Rewrite the stretch from the line containing "Click the 4.5" through the end of the items, replacing "rating badge" with "rating label" and changing nothing else. Leave the pictures out of your answer.

# START OF Exercise material

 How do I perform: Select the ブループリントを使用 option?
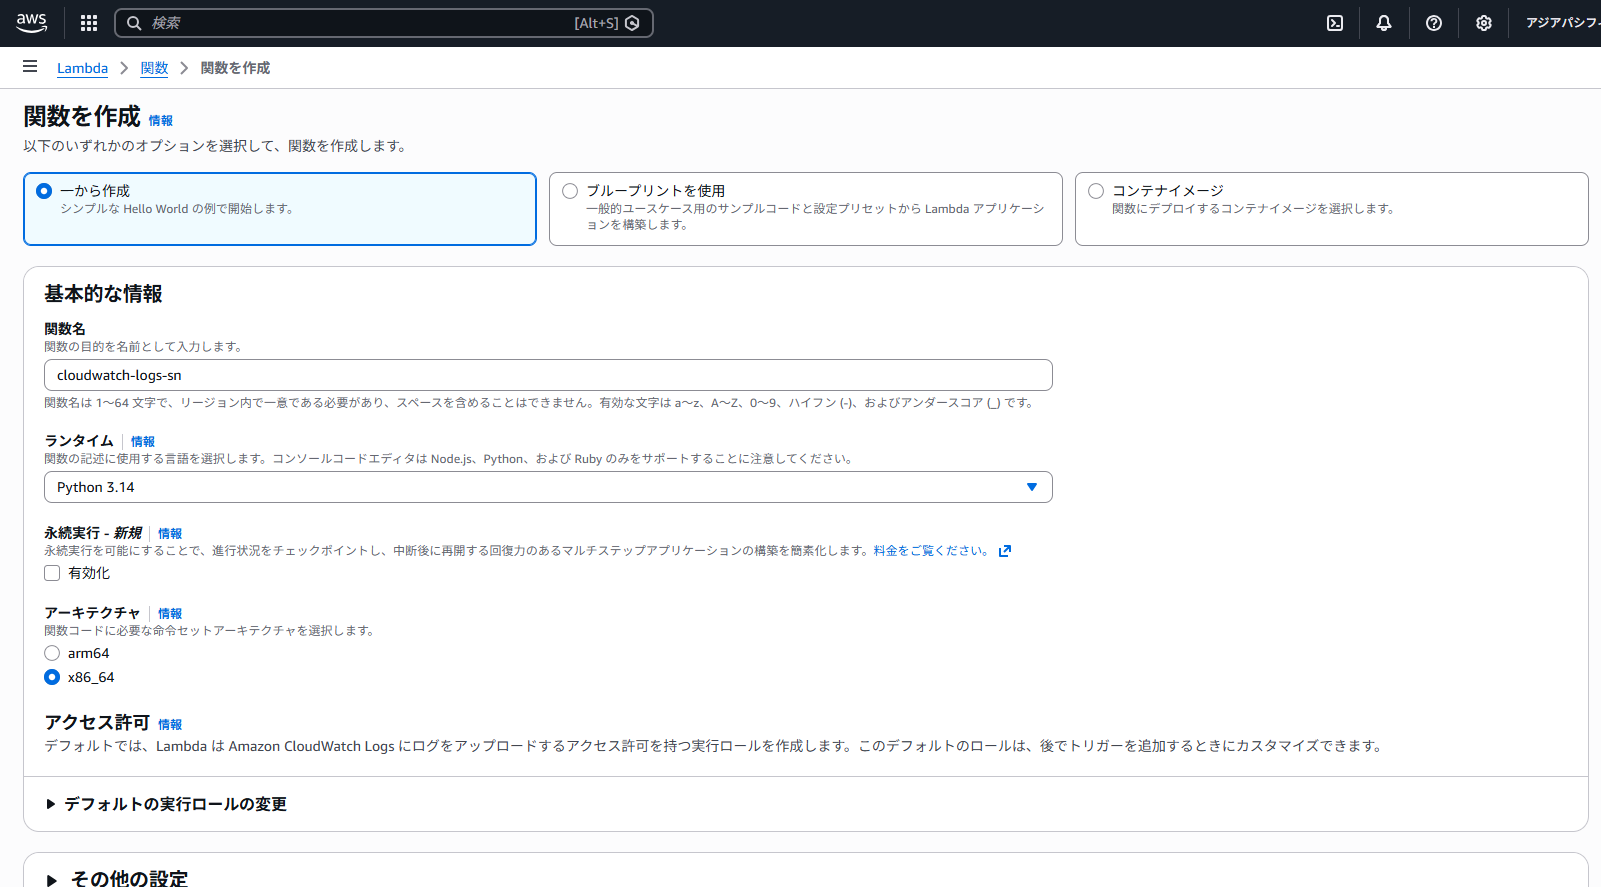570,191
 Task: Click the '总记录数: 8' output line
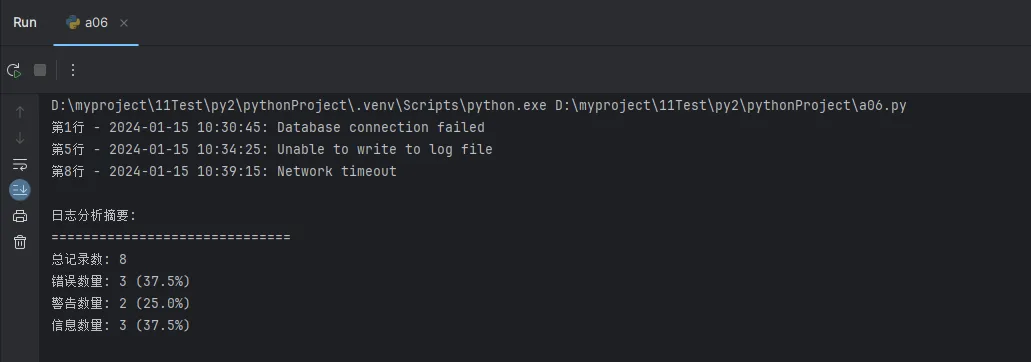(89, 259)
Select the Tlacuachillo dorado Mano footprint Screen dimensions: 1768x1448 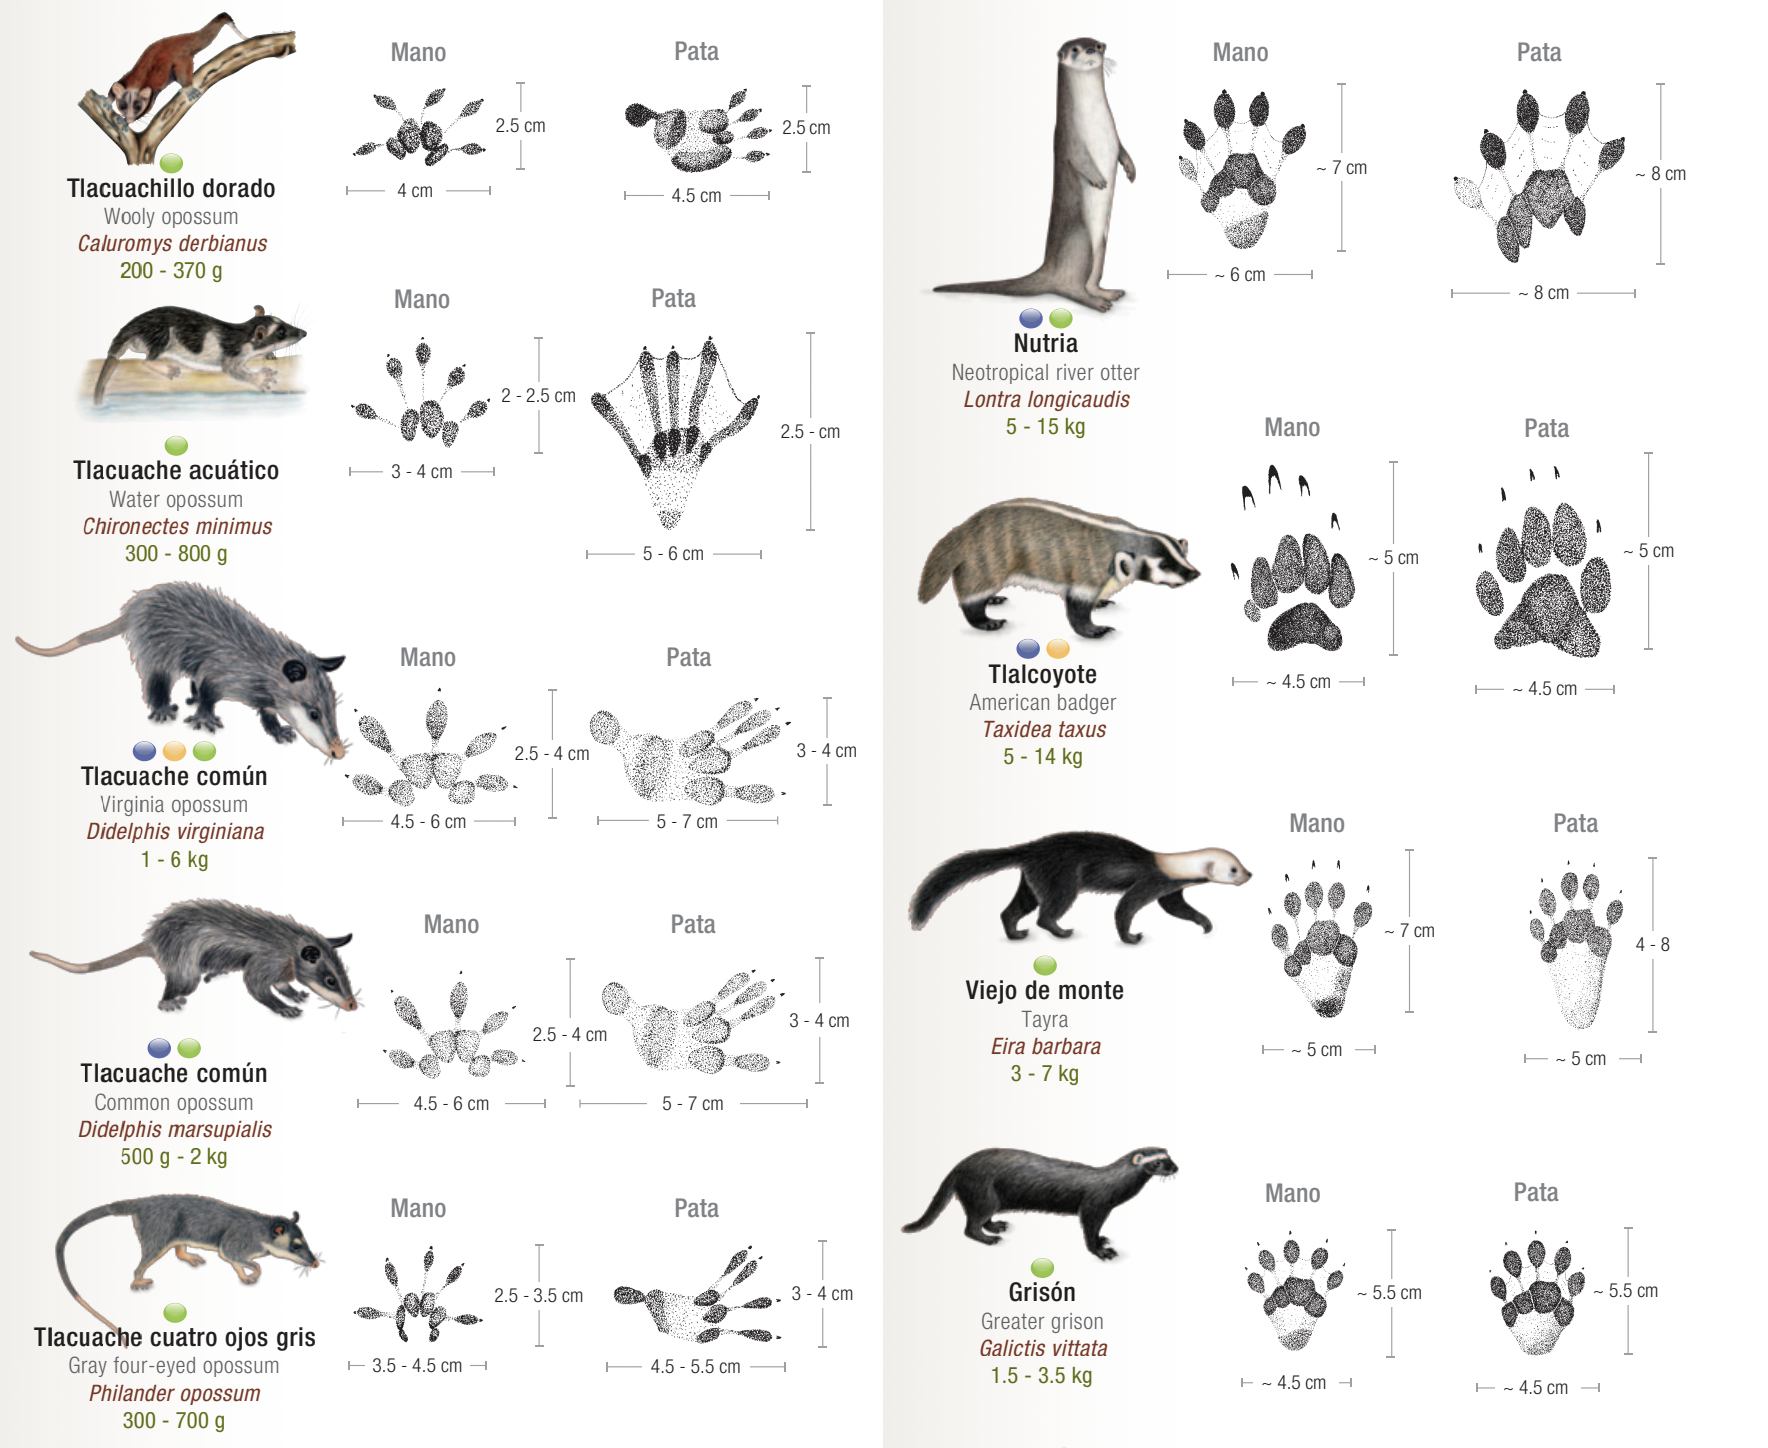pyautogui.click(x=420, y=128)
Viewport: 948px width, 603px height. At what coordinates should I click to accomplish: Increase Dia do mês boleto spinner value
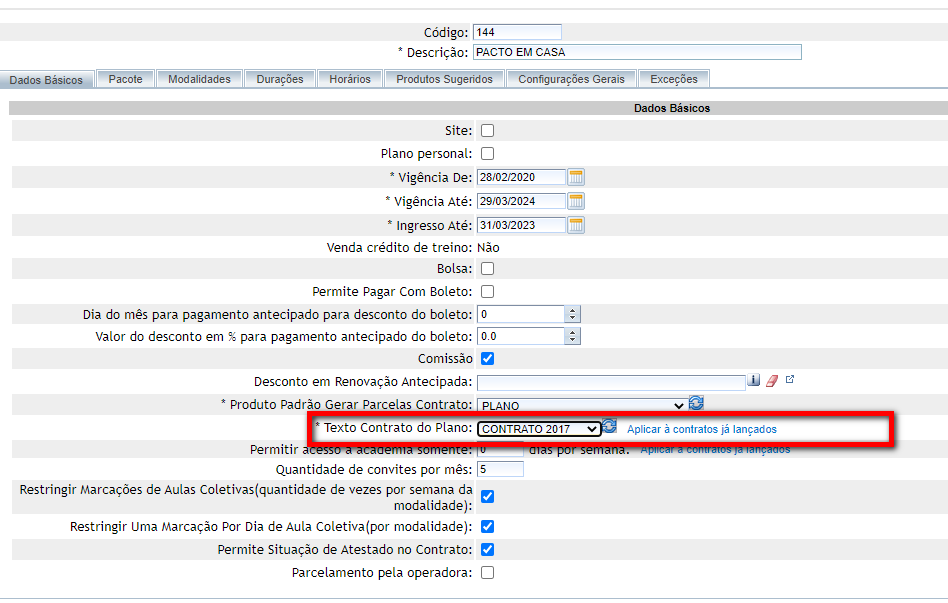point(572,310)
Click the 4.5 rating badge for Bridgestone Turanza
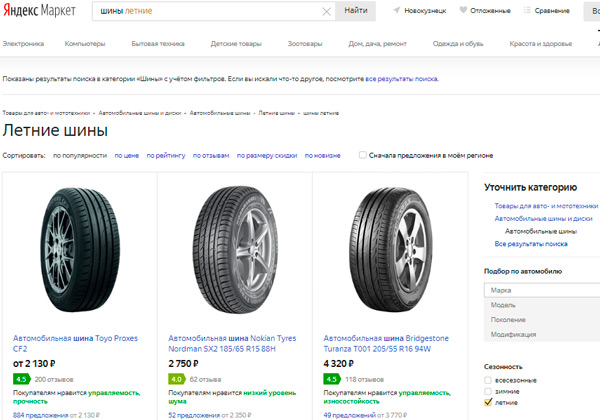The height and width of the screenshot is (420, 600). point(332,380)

# END OF Exercise material

- _Task result_
Click the 4.5 rating label for Bridgestone Turanza
The height and width of the screenshot is (420, 600). point(332,380)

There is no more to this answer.